SUSE Launches New AI Capabilities at SUSECON
SUSE is excited to announce several new AI capabilities for the SUSE AI platform at SUSECON. SUSE AI is designed to be the platform of choice when deploying and running AI workloads. These new features focus on observability, agentic workflows, guardrails, and expanding our AI library.
Observability for AI Workloads
AI Observability is the ability to monitor, understand, and debug AI systems in real time by collecting and analyzing relevant metrics and logs. Key components include:
- Operational Observability for tracking model uptime, latency, and overall system health.
- Model Observability for monitoring model performance, fairness, and interpretability.
- Data Observability for ensuring data quality, detecting anomalies, and tracking data lineage.
- GPU Monitoring provides insight into the health and use of a very expensive resource.
As AI transitions into production, understanding its performance and costs becomes essential. The SUSE AI preconfigured observability dashboards for AI workloads provide critical metrics on:
- LLM cost and token usage
- LLM performance
- LLM drift
- GPU performance
- VectorDB performance
Automatic instrumentation for Python, Java, and Go images enables data collection on model performance, latency, and failures without requiring code modification. This is similar to a GPS tracker in a car, where the car’s operation isn’t changed, but its performance and drift can be monitored.
With SUSE AI Observability, users can stay compliant with AI regulations, trust the output of their GenAI applications, optimize performance, empower developers with an observable and transparent process, and provide cost predictability through token usage and GPU performance
Enabling Agentic Workflows
Agentic workflows provide a way to simplify complex business problems and allow AI systems to operate autonomously, adapt to dynamic environments, and make decisions based on evolving inputs.
SUSE is providing tools to help businesses build agentic workflows, including a greendoc that offers a step-by-step reference architecture based on Langflow.
Additionally, OpenWebUI Pipelines will be added to the AI Library. OpenWebUI Pipelines is an open-source framework that allows users to create and manage agentic workflows by chaining together AI models, APIs, and external tools.

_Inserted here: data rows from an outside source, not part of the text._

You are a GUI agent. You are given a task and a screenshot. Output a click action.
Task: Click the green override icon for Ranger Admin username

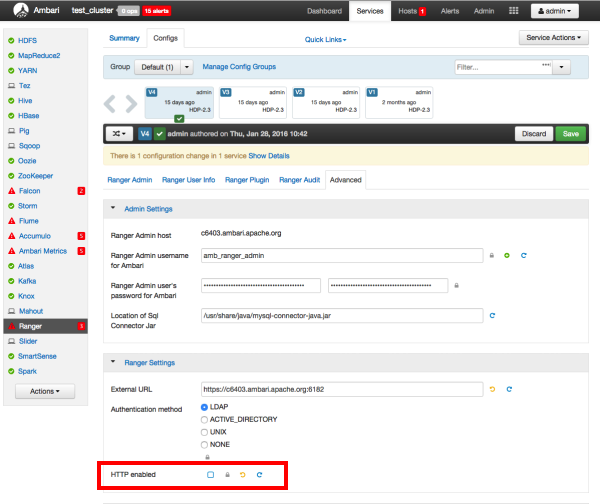507,256
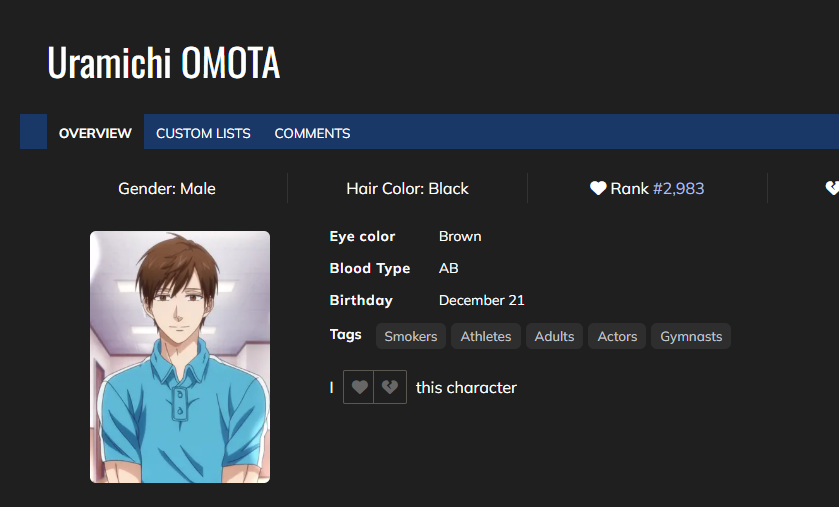Choose the Actors tag

click(x=617, y=336)
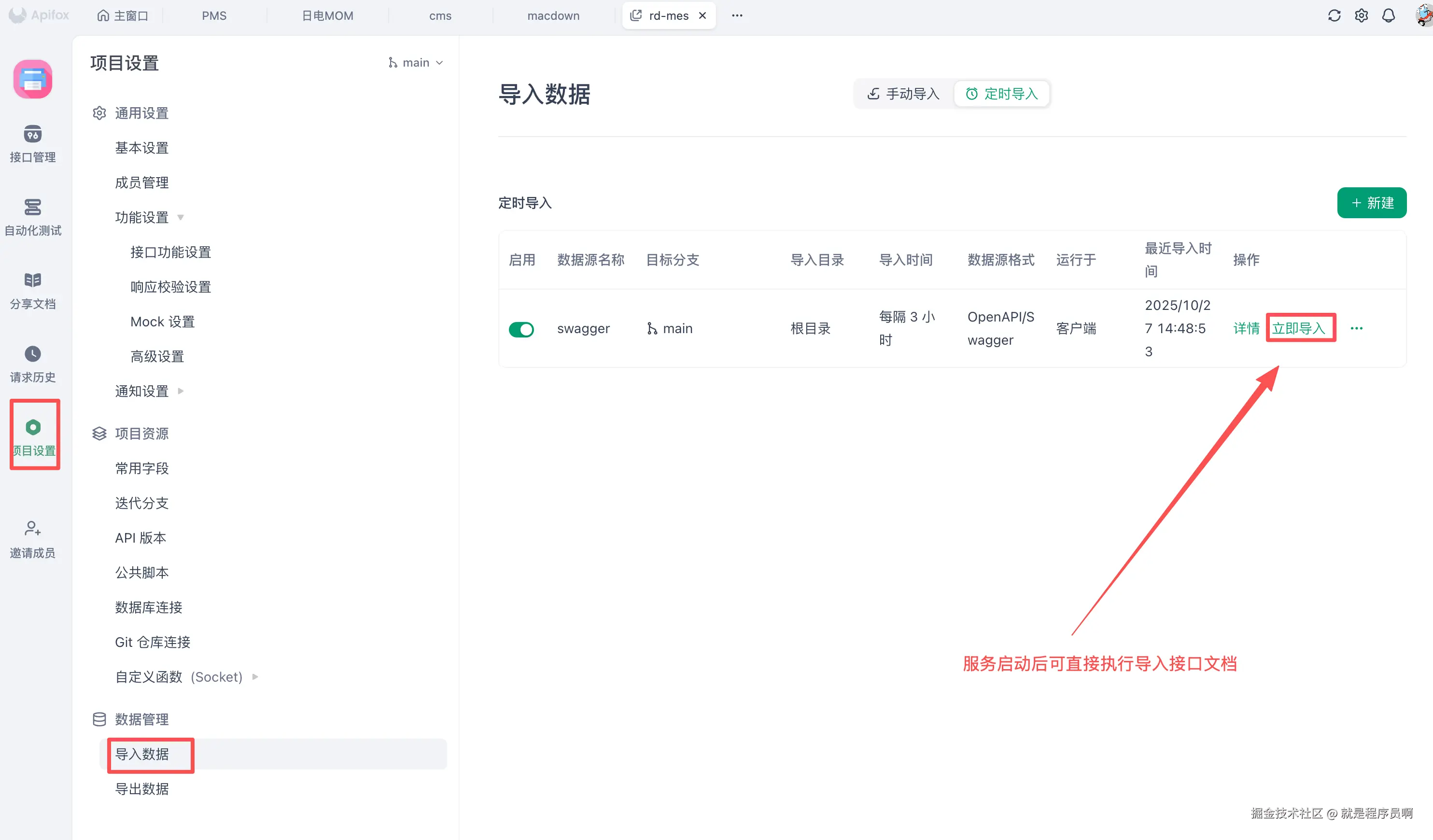The image size is (1433, 840).
Task: Click the settings gear icon in the top bar
Action: coord(1361,15)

Agentic workflows can plan, reason, and take actions based on goals and data. These workflows can create autonomous agents to execute tasks, make decisions, and adapt to dynamic environments without constant human intervention, unlocking unprecedented levels of automation and efficiency. AI agents can handle routine inquiries, provide personalized recommendations, qualify leads, schedule appointments, personalize pitches, diagnose illnesses, ask intelligent follow-up questions, and make doctor’s appointments.

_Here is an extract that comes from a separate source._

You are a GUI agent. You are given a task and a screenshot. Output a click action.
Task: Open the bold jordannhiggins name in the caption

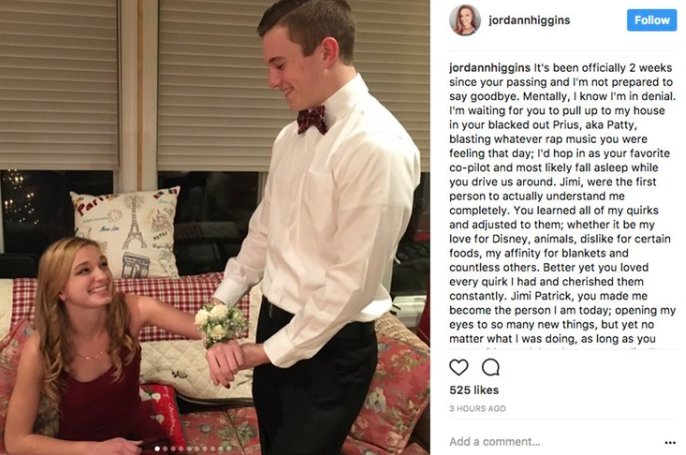pyautogui.click(x=490, y=68)
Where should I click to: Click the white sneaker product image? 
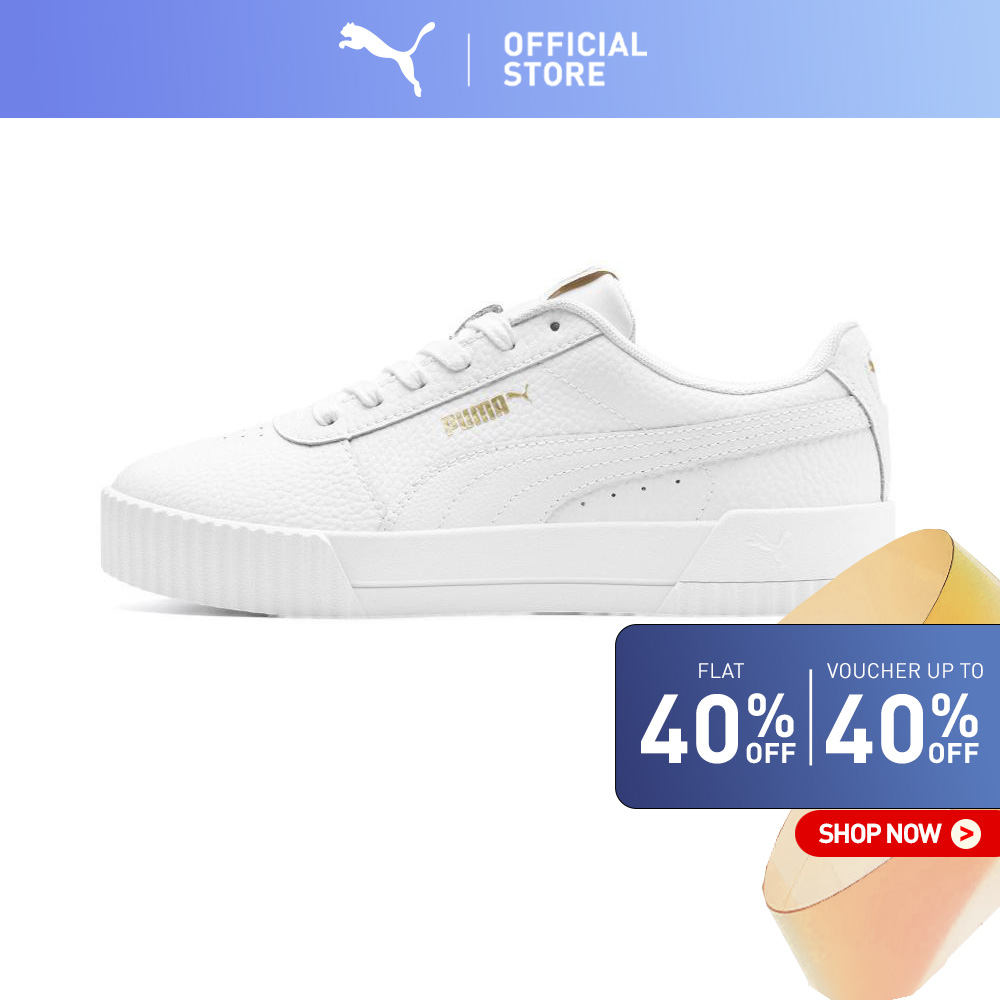tap(497, 441)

Implementing Guardrails Technology
To address concerns about trust, ethics, and transparency, SUSE is enabling customers to build guardrails into their AI workloads. Guardrails prevent unintended behavior, biases, security risks, and compliance violations, ensuring AI outputs are safe, accurate, and aligned with business objectives.
A greendoc will guide users through implementing guardrail technology using the open-source Guardrails AI project. SUSE is also partnering with Infosys to integrate their Infosys Responsible AI with SUSE AI, providing enhanced ethical AI practices, data privacy, and regulatory compliance. Infosys Guardrails combines enhanced ethical AI practices with the SUSE AI platform’s security and observability, ensuring data privacy, regulatory compliance, and insight into AI workloads.

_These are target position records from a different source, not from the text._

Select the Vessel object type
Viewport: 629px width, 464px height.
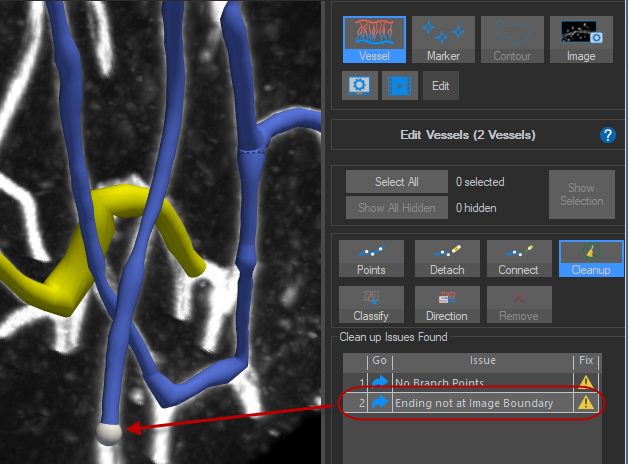tap(373, 40)
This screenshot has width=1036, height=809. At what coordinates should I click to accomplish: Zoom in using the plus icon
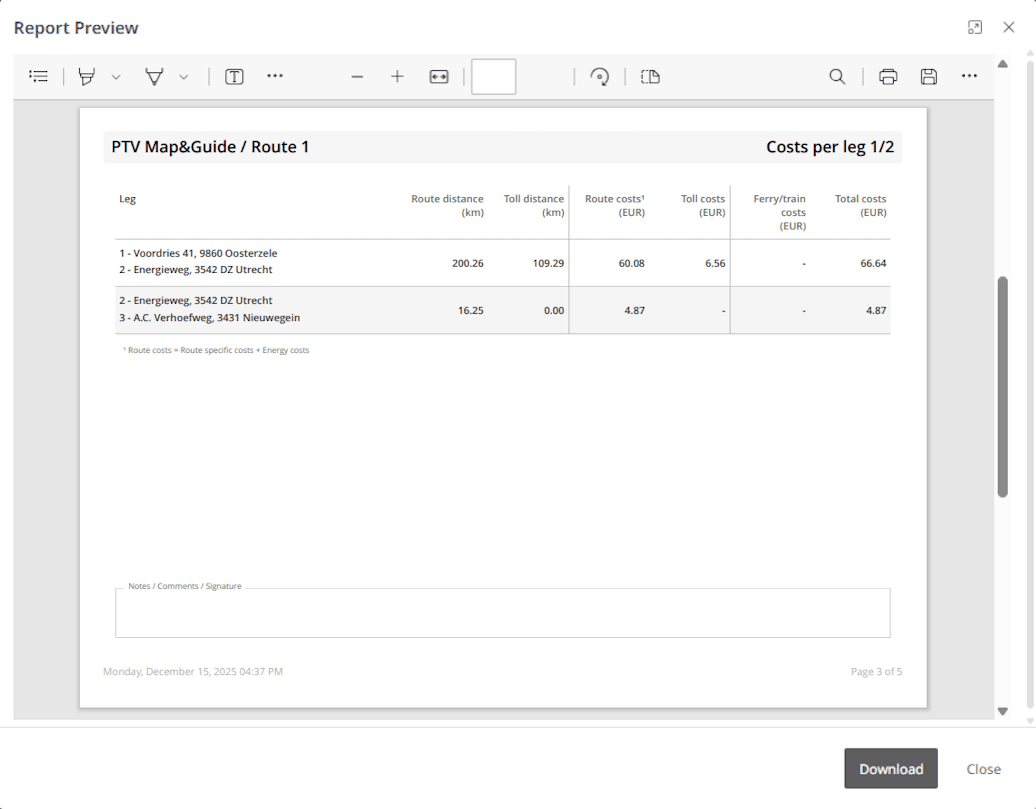397,76
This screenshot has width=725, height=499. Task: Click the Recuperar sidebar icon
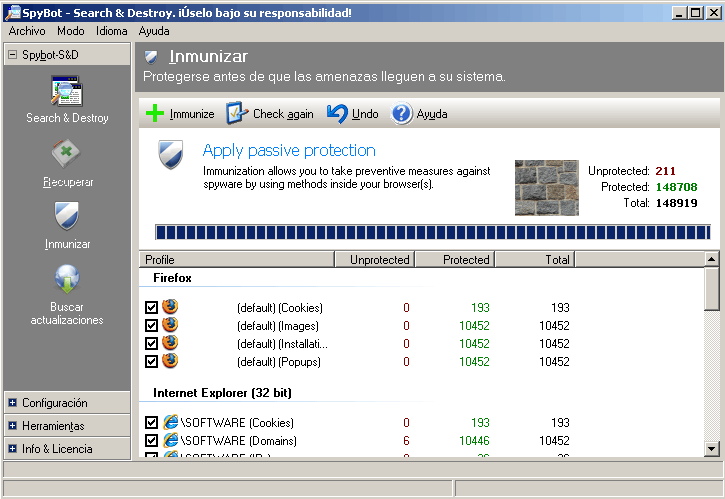[x=67, y=155]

SUSE AI provides a reliable and compliant framework for AI workloads using SUSE Security. SUSE AI is secure by design, with AI compliance and governance, zero-trust protection, lifecycle coverage, limited access to approved model repositories, and an auditable framework to meet regulatory requirements.
Expanding the AI Library
The AI landscape is constantly evolving, so SUSE is expanding its AI Library to provide customers with access to secure and innovative open-source AI components. The AI Library will include PyTorch, OpenWebUI Pipelines, and MLflow in a rolling release format.
The SUSE AI Library contains curated AI tools and components built using the SUSE secure supply chain.
The SUSE AI Library includes:
- Ollama: For LLM management and deployment
- Milvus: A vector database tailored for similarity search on massive datasets
- Open WebUI: An extensible, feature-rich, self-hosted AI platform
- OpenWebUI Pipelines: Enables MLOps use cases and provides a platform for managing machine learning workflows
- MLflow: Enables MLOps use cases and provides a platform for managing machine learning workflows
- Pytorch: Enables a variety of use cases, such as computer vision, NLP, image classification, and tensor computing
Expanded Partnerships
SUSE is expanding partnerships with companies like Infosys and HPE to deliver complete enterprise AI infrastructure. SUSE, Infosys, and HPE deliver complete Enterprise AI Infrastructure. Infosys Responsible AI is integrated with SUSE AI.
These new capabilities demonstrate SUSE’s commitment to providing a comprehensive and secure AI platform.